[[ GIVEN ENTRIES open ]]
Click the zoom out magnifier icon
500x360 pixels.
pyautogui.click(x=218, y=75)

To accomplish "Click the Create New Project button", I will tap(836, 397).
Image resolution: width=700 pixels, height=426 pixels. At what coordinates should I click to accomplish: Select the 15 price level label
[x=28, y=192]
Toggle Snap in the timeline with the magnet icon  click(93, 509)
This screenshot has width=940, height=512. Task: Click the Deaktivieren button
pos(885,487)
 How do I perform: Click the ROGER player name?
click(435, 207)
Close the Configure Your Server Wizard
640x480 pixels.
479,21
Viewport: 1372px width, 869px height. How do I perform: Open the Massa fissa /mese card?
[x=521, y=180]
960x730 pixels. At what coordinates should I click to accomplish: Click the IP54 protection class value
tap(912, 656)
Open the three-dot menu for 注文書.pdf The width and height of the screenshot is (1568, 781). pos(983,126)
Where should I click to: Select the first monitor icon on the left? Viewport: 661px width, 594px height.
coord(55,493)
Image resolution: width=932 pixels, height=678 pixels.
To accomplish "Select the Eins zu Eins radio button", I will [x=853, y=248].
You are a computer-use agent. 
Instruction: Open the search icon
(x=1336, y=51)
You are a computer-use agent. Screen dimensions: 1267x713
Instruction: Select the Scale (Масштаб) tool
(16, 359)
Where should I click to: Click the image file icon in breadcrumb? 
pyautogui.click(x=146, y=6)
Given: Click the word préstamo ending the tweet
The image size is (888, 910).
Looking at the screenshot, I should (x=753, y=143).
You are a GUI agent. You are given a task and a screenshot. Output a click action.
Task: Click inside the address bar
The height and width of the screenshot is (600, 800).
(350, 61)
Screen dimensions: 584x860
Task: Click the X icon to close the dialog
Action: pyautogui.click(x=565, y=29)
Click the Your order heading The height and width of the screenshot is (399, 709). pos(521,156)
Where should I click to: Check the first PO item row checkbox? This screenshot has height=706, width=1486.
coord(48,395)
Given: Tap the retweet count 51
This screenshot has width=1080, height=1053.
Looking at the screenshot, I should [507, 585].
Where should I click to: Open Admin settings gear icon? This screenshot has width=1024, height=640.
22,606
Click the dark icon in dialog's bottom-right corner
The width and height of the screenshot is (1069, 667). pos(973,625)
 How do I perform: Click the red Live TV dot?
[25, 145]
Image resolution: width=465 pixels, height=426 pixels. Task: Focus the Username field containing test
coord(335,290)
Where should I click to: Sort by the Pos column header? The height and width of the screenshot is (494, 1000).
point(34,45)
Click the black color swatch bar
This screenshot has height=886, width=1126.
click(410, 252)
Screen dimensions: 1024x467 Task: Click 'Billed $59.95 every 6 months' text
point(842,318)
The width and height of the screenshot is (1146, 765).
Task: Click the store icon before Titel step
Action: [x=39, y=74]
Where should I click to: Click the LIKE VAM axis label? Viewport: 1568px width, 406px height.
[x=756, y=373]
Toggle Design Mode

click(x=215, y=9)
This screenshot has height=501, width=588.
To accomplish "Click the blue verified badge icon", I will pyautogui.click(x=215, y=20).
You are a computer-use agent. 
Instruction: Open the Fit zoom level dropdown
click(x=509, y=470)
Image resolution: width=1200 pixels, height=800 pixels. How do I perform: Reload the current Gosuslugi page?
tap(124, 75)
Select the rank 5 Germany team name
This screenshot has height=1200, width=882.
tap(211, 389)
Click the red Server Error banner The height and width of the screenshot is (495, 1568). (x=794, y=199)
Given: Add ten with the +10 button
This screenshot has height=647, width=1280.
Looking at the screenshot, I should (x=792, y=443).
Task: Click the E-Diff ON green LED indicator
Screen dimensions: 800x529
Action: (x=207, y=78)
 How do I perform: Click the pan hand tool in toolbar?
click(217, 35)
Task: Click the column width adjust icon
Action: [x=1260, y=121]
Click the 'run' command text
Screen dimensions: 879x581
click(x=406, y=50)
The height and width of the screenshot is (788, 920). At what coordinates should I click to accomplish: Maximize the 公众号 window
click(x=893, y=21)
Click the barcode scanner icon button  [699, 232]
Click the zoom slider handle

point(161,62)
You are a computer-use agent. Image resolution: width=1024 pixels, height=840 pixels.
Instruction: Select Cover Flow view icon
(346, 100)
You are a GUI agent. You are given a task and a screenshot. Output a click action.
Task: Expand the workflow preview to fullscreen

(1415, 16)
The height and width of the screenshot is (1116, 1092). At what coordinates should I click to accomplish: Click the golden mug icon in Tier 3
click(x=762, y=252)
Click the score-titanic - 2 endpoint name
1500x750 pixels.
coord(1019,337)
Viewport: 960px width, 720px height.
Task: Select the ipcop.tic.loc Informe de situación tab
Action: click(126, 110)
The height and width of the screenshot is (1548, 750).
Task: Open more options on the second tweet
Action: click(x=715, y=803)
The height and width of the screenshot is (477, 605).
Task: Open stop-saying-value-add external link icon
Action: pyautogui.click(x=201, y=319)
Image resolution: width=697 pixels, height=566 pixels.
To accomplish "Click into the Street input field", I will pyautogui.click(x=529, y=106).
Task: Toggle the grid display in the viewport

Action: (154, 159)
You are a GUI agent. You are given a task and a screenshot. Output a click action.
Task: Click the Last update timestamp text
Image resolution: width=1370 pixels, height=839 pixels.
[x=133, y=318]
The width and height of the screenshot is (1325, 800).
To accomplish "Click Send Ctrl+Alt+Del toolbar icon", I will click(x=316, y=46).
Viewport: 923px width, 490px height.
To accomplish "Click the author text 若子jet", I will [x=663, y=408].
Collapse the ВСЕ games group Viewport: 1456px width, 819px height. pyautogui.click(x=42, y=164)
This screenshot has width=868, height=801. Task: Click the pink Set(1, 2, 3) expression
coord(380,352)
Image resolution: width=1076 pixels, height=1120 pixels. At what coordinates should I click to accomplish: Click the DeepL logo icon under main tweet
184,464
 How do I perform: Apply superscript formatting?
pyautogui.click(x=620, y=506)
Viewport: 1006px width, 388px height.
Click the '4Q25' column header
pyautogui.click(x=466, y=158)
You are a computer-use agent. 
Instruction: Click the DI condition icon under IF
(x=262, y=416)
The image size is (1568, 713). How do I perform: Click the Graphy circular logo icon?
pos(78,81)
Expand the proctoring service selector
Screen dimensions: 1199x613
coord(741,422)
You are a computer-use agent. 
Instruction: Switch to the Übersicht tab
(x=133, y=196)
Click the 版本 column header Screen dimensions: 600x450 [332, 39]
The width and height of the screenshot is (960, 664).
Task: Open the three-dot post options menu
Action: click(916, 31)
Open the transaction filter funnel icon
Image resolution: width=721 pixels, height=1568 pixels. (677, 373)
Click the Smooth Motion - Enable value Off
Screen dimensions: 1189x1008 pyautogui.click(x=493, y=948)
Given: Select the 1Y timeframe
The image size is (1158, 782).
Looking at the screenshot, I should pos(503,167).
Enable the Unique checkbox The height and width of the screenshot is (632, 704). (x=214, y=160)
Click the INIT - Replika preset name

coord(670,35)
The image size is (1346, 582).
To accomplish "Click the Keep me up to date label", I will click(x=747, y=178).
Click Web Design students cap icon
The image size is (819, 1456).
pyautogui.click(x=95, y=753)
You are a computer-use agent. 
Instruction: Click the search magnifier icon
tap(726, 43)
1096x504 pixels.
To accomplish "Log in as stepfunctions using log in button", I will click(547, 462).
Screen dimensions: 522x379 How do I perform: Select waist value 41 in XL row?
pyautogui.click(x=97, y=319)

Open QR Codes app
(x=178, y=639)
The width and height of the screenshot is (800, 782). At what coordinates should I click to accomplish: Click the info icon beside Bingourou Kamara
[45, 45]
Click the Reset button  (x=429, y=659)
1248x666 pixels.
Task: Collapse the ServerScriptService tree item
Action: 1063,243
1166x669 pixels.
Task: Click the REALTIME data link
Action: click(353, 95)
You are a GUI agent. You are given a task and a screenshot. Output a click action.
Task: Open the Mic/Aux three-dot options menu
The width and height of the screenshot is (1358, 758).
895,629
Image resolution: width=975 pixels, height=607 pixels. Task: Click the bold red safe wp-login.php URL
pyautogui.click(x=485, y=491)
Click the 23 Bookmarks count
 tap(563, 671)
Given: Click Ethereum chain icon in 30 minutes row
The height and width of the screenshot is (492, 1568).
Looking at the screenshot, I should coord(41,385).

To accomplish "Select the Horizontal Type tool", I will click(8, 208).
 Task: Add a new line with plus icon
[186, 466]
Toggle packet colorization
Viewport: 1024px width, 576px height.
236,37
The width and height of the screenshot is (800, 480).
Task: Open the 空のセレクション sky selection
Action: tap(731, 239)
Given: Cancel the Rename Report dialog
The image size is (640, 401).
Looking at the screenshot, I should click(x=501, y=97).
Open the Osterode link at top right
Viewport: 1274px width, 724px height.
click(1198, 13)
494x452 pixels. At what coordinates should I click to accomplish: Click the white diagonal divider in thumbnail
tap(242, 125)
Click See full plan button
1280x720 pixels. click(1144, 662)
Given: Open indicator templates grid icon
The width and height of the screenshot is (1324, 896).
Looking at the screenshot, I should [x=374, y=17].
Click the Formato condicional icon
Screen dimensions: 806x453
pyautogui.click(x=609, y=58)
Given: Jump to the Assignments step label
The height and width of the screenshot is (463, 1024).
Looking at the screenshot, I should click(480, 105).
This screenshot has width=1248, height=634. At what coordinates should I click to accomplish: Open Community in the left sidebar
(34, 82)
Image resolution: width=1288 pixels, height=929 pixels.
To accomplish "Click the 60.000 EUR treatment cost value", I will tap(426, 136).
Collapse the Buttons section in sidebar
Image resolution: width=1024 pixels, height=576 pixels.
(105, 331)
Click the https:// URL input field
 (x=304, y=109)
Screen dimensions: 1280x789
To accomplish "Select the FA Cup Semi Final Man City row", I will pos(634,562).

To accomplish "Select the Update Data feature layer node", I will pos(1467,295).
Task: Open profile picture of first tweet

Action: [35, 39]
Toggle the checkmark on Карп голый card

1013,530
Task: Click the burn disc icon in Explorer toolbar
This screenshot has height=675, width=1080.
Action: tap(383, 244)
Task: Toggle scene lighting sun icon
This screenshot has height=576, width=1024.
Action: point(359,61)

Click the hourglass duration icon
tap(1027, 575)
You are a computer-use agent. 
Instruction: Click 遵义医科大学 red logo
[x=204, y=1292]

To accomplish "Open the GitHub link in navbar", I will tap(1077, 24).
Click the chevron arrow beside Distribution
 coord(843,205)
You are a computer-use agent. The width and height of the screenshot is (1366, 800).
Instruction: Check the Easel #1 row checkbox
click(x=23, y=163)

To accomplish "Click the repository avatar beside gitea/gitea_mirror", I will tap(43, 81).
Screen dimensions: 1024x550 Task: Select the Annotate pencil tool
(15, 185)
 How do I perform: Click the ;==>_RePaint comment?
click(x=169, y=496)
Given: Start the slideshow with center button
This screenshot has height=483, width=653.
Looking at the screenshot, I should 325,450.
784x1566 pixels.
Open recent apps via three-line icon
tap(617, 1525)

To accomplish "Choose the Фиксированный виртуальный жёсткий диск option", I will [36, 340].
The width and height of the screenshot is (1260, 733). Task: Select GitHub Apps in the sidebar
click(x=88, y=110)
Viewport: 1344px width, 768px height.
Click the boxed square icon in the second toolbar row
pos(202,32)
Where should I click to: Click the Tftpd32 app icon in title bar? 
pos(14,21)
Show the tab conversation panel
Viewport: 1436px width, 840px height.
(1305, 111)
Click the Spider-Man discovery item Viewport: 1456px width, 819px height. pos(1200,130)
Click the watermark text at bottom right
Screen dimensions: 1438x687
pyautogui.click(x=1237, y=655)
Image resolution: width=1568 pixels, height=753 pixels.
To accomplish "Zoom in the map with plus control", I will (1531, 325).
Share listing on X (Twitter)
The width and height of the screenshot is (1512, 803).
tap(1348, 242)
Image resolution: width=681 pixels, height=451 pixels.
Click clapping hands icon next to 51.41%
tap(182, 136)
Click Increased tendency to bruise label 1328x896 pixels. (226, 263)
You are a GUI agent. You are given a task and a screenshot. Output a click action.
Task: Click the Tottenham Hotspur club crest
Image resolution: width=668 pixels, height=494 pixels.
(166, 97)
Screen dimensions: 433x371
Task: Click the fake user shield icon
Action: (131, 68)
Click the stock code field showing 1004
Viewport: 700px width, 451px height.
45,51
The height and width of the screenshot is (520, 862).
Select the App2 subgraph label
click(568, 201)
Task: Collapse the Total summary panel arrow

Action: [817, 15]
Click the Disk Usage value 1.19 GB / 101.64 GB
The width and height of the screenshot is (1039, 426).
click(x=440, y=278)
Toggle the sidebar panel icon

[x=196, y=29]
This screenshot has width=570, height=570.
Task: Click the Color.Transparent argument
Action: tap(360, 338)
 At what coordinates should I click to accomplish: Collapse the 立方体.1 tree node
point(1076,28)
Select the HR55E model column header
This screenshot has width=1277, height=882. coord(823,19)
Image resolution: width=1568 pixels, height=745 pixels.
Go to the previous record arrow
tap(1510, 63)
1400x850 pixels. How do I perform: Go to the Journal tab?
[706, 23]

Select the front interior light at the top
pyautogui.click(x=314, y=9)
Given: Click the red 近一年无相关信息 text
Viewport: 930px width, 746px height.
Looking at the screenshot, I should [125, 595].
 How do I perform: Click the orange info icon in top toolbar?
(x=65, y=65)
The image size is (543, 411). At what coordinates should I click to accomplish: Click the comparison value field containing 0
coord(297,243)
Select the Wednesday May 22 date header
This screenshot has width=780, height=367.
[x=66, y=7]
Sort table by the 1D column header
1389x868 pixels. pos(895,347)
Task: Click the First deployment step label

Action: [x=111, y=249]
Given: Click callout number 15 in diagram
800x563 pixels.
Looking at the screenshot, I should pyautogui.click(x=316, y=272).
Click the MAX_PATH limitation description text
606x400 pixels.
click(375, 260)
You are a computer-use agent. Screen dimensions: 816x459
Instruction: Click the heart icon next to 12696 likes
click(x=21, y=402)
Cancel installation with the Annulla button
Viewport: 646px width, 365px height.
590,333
[[ GIVEN ENTRIES closed ]]
WHAT THE TASK REQUIRES - The entries above hold the needed span. Transcribe exactly the lines from the one with "Given: Cancel the Rename Report dialog" to the one with "Click the Formato condicional icon", both included.

WRITTEN ANSWER -
Given: Cancel the Rename Report dialog
The image size is (640, 401).
Looking at the screenshot, I should click(x=501, y=97).
Open the Osterode link at top right
Viewport: 1274px width, 724px height.
click(1198, 13)
494x452 pixels. At what coordinates should I click to accomplish: Click the white diagonal divider in thumbnail
tap(242, 125)
Click See full plan button
1280x720 pixels. click(1144, 662)
Given: Open indicator templates grid icon
The width and height of the screenshot is (1324, 896).
Looking at the screenshot, I should [x=374, y=17].
Click the Formato condicional icon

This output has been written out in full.